## Selected excerpt
##############################
Mark O'Riordan (born 1980 in Croom, County Limerick) is an Irish sportsperson.  He plays hurling with his local club Croom and with the Limerick senior inter-county team. He also plays with the Limerick senior football team.

Playing career

Club

O'Riordan plays his club hurling with his local Croom club and has enjoyed some success.

Inter-county
Hurling

O'Riordan first came to prominence on the inter-county scene as a member of the Limerick under-21 team.  He won a Munster title at this level in 2000 before later collecting an All-Ireland medal following a victory over Galway.  The following year O'Riordan won a second set of Munster and All-Ireland under-21 honours, as Limerick completed the second leg of a three-in-a-row.  By this stage he had already joined the county senior team, however, Limerick's hurling fortunes were about to take a dramatic downturn.  Following the county's victory over Cork in the Munster Championship in 2001 Limerick failed to win a game in the province until their 2007 Munster semi-final victory over Tipperary.  This was achieved following a three-game saga, however, O'Riordanside later lost the Munster final to Waterford.  Limerick later gained revenge by defeating 'the Decies' in the subsequent All-Ireland semi-final, setting up an All-Ireland final meeting with Kilkenny on 2 September 2007.
##############################
## Exercise objective
Go on with the profile of hurler Mark O'Riordan from the point where it stops. The data that follows comes from a separate source.

## Data segment
##############################
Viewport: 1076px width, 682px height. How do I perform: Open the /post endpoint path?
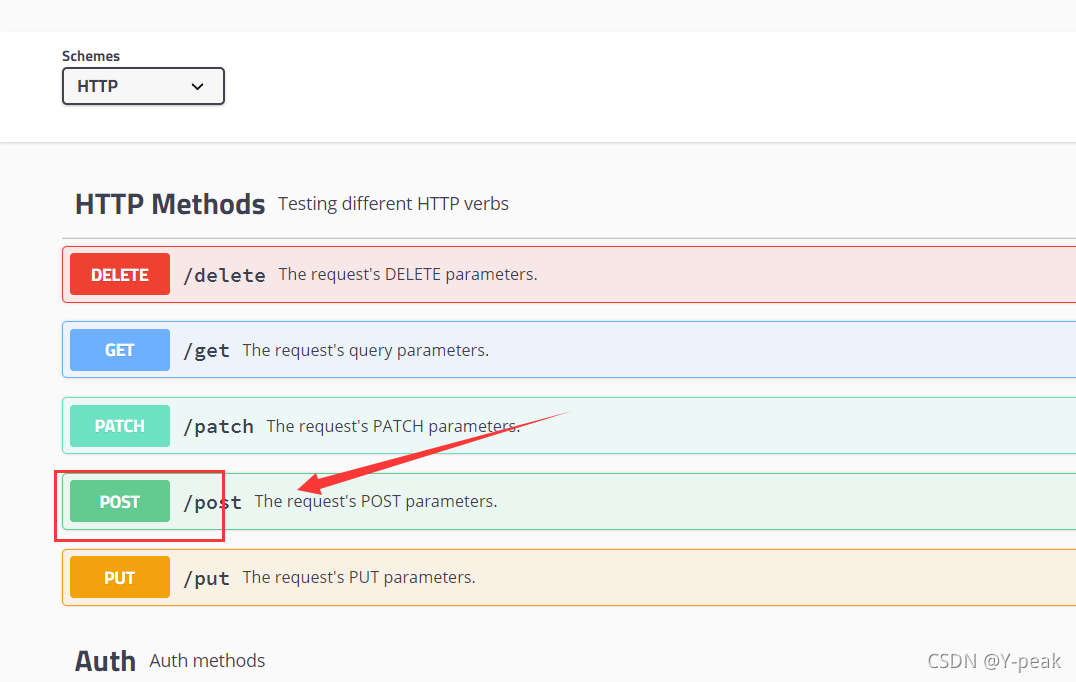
##############################
## Output of the exercise
Football

O'Riordan was part of the Limerick team that won the Munster U21 Championship in 2000 he also played in the All Ireland Final but lost out to Tyrone. In 2009 he played in the Munster Senior Championship final but lost out by a point Cork. In 2010 he helped Limerick win the National Football League Div 4 title beating Waterford in the final in Croke Park.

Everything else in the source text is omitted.